Segment Start: Entries provided
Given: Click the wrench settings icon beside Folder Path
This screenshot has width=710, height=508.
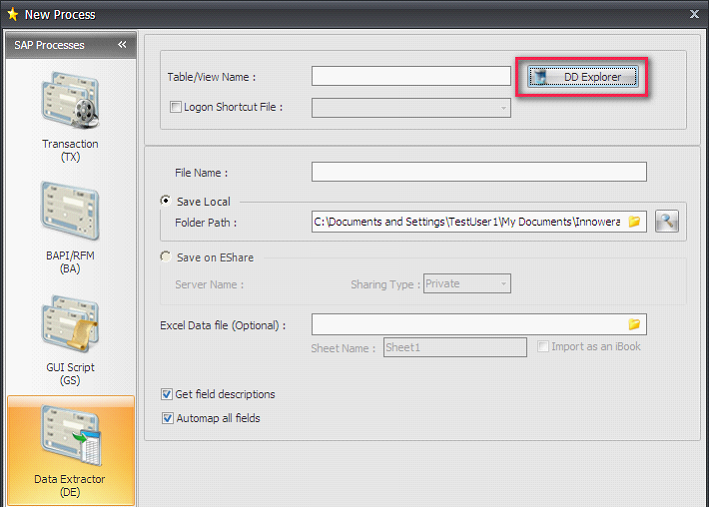Looking at the screenshot, I should tap(667, 222).
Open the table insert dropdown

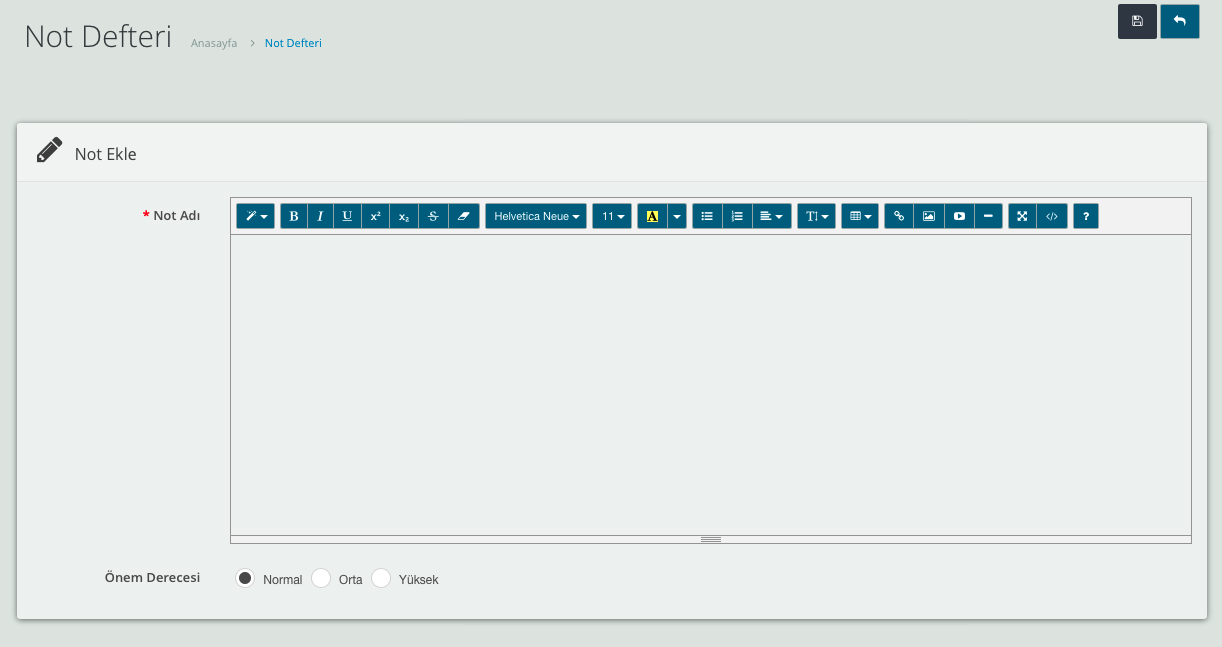(x=860, y=216)
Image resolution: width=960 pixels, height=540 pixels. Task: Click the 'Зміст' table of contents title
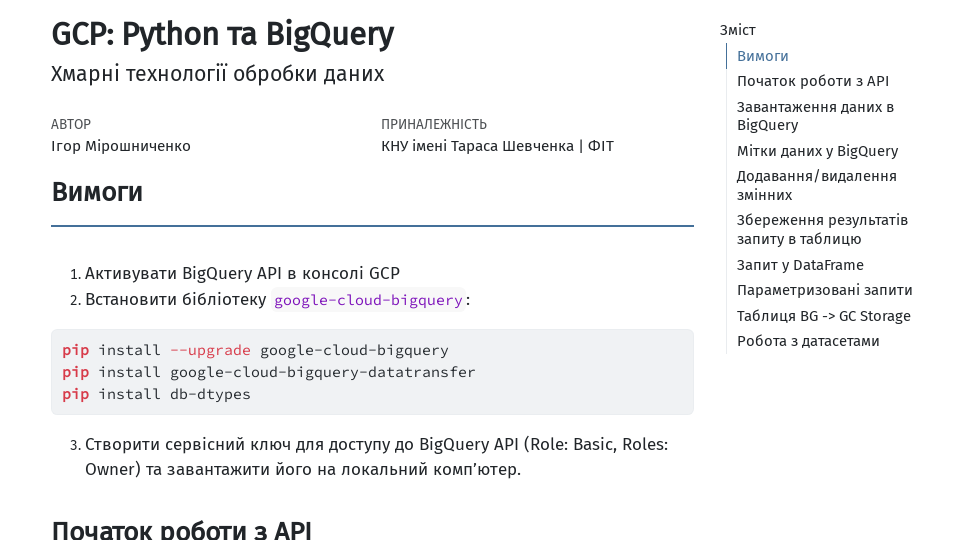(x=737, y=30)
Segment End: Entries provided
• [Task brief] Begin at the line containing "Image resolution: width=960" and restate exactly every line through the end of the material, skipping the pictures.

• [Response box]
Image resolution: width=960 pixels, height=540 pixels. Task: Click the 'Зміст' table of contents title
(x=737, y=30)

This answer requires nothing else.